Menurut Eddy, yang keberatan dalam penataan dan relokasi PKL itu bukan pedagang, tapi pihak-pihak lain yang ingin mencari keuntungan dalam rencana tersebut.

"Coba tanyakan, apakah yang ribut dan keberatan soal penataan dan relokasi itu benar-benar pedagang. Yang saya tahu, yang keberatan justru bukan pedagang," kata Eddy Sutrisno, kepada Lampung Post, Kamis (29-3).

Menurut Wali Kota, pada intinya PKL ingin hidup lebih baik daripada saat ini. Sehingga, Pemkot berencana merelokasi mereka ke lantai II dan III Bambukuning agar pedagang yang berstatus PKL tidak lagi berada di jalan. "Kita kan sudah komitmen, menata tanpa harus menggusur. Apalagi yang (harus) diributkan," kata dia.

Sebenarnya, PKL Bambukuning sama sekali tidak keberatan direlokasi ke lantai II dan III Bambukuning.

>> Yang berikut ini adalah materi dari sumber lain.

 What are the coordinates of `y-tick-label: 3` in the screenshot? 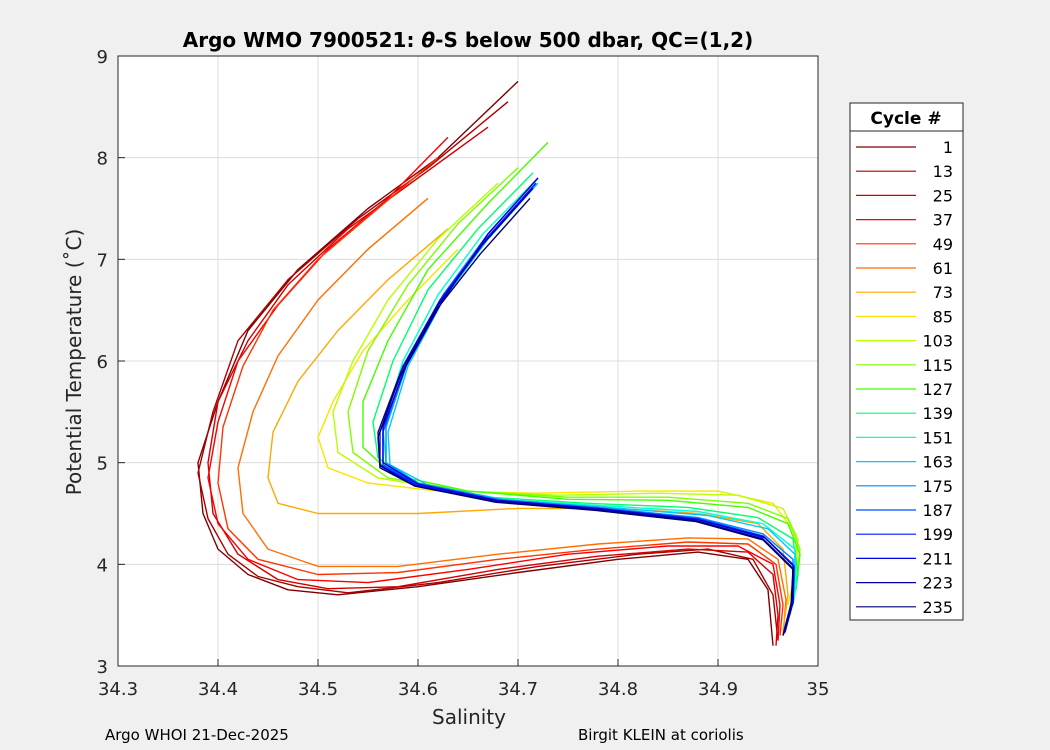 It's located at (102, 668).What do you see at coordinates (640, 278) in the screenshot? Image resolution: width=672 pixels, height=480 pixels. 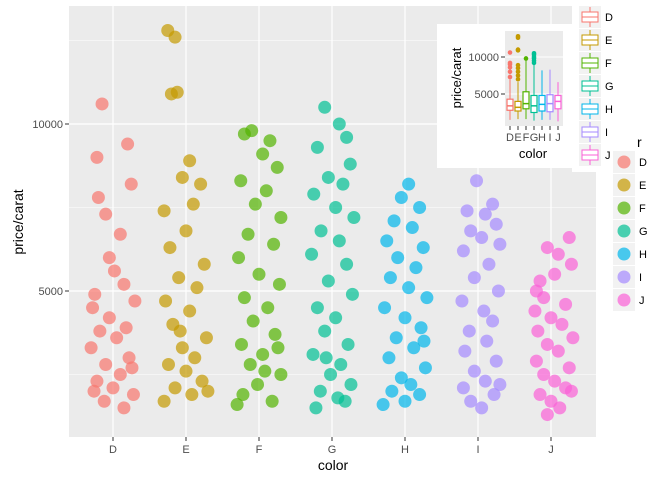 I see `legend-label: I` at bounding box center [640, 278].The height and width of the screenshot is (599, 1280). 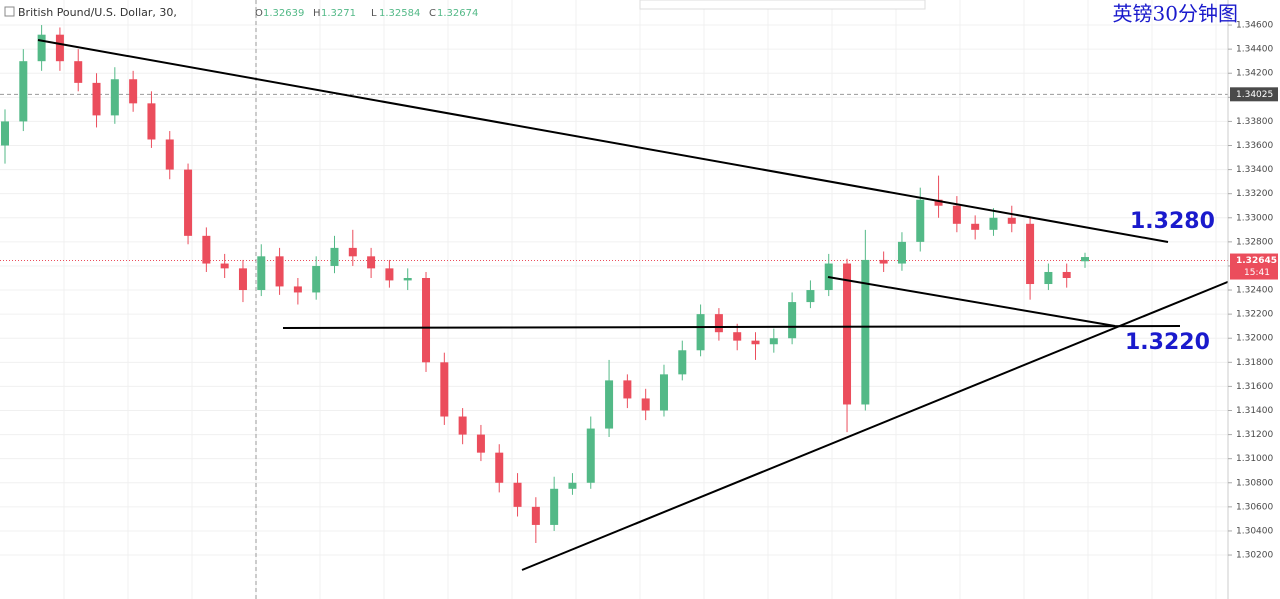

Hanya, berkaca dengan pengalaman sebelumnya, penataan dan relokasi PKL berujung pada kerugian di pihak PKL sendiri.

Misalnya, jika Wali Kota dan Wakil Wali Kota menginginkan tidak ada pungutan apa pun terhadap relokasi di lapangan, prakteknya pungutan masih saja ada. "Pengalaman kami dulu, kami harus membayar sejumlah uang untuk mendapatkan lapak atau kios di lokasi yang baru. Ini kan sangat memberatkan kami," kata Nurdin, seorang PKL.

Selain itu, kalaupun nanti PKL sudah pindah ke lantai II dan III Bambukuning, apakah ada jaminan lapak-lapak lama yang ditinggalkan PKL tidak diisi PKL baru dengan membayar sejumlah uang kepada oknum Dinas Pasar.

"Contohnya, PKL Pasar Smep disuruh pindah ke lantai II pasar itu. Ternyata, setelah lahan parkir kosong malah dibangun kios-kios baru," kata Yetti, pedagang lainnya.
Carut-marut relokasi PKL yang sangat merugikan PKL sebenarnya sudah terjadi sejak 1986 lalu. Di mana, sejak bangunan pasar tradisional tertua di Bandar Lampung berdiri, tahun 1974 dilakukan renovasi.

Waktu itu, keberadaan PKL masih diakui sebagai aset daerah yang perlu dilestarikan. Bahkan, PKL-PKL mendapat tempat yang layak dan nyaman, hidup di antara jalur dua toko dalam Pasar Bambukuning. Pada 1986, keberadaan PKL seakan mulai diharamkan berada di Bambukuning.

Sekitar 200 eks PKL Bambukuning terpaksa harus pindah ke Pasar Smep dan Pasar Pasirgintung bercampur dengan tukang sayur, ikan, daging, dan kebutuhan dapur lainnya. Bukan sedikit PKL harus gulung tikar dan mungkin memasok jumlah warga miskin di Bandar Lampung.

"Keberadaan PKL waktu itu harus kucing-kucingan dengan anggota polisi pamong praja. Dan, Bandar Lampung sempat mendapatkan kejayaan sebagai kota terbersih di Indonesia," kata Asmara (56), mantan PKL.

Namun, sejak memasuki masa reformasi, di mana banyak pengangguran akibat PHK massal, tumbuh subur PKL--bak cendawan di musim hujan-- keberadaan PKL seakan diberi kebebasan untuk tumbuh. Walau dianggap telah merusak pemadangan kota, pemkot tetap menarik rupiah demi rupiah dengan mengatasnamakan salar.

"Sekarang, setelah uang salar, keamanan, kebersihan diraup dari PKL, dengan mudah pemkot ingin merelokasi ke tempat yang bisa dikatakan sulit dijamah konsumen. Lihat saja nanti, setelah PKL naik kelantai II dan III, PKL baru akan bermunculan lagi," kata ibu enam anak itu.